Maximus, she said, was allowing more people to work from home, but her position would be one of the last to be allowed such accommodation because of the nature of her work. “If it’s a representative who calls us, we actually get into their computers, so we can take over the screen and look at it. And they’re trying to figure out how to do that from home.”
In the meantime, her supervisor had spaced them at alternate desks, but, she said, “there are spaces within the building [where] you can’t physically be six-feet apart if you’re walking in the same hallway.” And doing the job with a mask on, she said, might make phone communication difficult.
“What I would like personally with all of this is a little bit more transparency,” Runk said. It was unclear what the process was for getting sick time approved, and, she said, people complained of the approval process taking days. She understood, she said, that there is “an increased need for what we do right now. And we need to help people. We need to do it safely.”

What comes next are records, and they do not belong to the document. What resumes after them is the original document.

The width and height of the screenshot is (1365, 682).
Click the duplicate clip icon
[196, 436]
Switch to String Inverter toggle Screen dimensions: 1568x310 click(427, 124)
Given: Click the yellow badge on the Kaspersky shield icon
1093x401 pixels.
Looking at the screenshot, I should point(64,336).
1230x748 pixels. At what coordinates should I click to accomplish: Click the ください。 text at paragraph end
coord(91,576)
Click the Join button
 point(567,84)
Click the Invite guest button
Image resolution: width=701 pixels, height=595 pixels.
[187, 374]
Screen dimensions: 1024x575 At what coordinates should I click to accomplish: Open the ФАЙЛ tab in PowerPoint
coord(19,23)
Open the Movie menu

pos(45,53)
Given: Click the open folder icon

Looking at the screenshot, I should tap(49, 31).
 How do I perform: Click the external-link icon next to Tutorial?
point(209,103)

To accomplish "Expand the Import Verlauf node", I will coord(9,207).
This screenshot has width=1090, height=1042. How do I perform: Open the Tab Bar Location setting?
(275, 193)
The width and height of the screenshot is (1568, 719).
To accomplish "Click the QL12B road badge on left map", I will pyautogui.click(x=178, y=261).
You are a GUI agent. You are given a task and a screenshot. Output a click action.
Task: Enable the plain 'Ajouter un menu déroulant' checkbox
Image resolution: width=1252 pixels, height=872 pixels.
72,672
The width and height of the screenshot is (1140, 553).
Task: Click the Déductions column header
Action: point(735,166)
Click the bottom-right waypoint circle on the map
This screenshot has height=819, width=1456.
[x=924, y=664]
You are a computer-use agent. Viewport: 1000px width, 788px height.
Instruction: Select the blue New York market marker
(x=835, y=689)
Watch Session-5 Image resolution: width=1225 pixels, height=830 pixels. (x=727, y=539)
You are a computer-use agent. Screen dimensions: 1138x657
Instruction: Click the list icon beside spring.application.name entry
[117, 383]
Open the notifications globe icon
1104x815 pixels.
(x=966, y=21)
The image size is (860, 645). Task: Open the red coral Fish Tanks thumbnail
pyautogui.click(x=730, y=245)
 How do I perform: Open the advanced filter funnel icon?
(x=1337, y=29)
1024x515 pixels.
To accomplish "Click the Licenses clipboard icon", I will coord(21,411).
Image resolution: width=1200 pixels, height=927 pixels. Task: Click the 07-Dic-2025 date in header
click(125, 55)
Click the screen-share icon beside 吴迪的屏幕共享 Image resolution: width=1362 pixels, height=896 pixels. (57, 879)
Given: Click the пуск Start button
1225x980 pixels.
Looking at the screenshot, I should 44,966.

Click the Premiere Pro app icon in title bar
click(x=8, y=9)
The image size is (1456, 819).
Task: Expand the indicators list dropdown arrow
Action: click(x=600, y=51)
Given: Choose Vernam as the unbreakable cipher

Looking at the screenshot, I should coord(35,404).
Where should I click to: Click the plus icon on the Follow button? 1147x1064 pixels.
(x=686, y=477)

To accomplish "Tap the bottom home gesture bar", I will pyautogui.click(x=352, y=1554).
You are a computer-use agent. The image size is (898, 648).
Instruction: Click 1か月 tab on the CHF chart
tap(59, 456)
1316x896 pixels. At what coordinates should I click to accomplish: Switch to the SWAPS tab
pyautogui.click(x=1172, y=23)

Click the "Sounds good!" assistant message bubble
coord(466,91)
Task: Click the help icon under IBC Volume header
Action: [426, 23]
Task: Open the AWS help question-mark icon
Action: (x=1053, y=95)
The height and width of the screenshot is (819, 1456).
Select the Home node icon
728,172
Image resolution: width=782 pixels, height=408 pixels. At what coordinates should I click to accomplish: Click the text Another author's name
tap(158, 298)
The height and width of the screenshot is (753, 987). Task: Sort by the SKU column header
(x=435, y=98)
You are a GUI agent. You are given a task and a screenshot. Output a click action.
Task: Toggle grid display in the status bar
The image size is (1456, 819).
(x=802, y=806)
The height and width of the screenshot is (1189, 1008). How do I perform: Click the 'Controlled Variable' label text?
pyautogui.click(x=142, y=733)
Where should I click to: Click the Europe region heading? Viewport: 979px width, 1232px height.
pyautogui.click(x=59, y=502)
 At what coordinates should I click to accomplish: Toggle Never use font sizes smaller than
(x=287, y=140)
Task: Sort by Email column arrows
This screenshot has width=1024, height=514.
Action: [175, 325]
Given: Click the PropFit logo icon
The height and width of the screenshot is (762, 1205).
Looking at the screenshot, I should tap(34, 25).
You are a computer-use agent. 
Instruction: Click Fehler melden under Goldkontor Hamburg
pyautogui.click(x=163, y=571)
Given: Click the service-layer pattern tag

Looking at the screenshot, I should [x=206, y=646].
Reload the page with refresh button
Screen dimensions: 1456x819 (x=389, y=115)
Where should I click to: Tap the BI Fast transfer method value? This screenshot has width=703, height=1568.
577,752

Runk has been part of a process to organize her workplace to join the CWA, which is still in progress. She said that some of her coworkers seemed more interested in the union because of the crisis. The workers are collecting signatures on a petition to Maximus’s CEO, calling for him to meet with them to clarify the processes and ensure that safety precautions were being applied across the board. But, she noted,
some people really just want a place to vent. We are really trying to get people who want to be a part of this and who want to work at this. Because that’s what it is. It’s not somebody coming in and saying, “I’m going to fix everything for you.” We need to decide what we want. In terms of the union, that’s what I’m interested in. I want to be part of the change.
Sarah Jaffe is a reporting fellow at the Type Media Center, the author of Necessary Trouble: American in Revolt, and the co-host of Dissent’s Belabored podcast.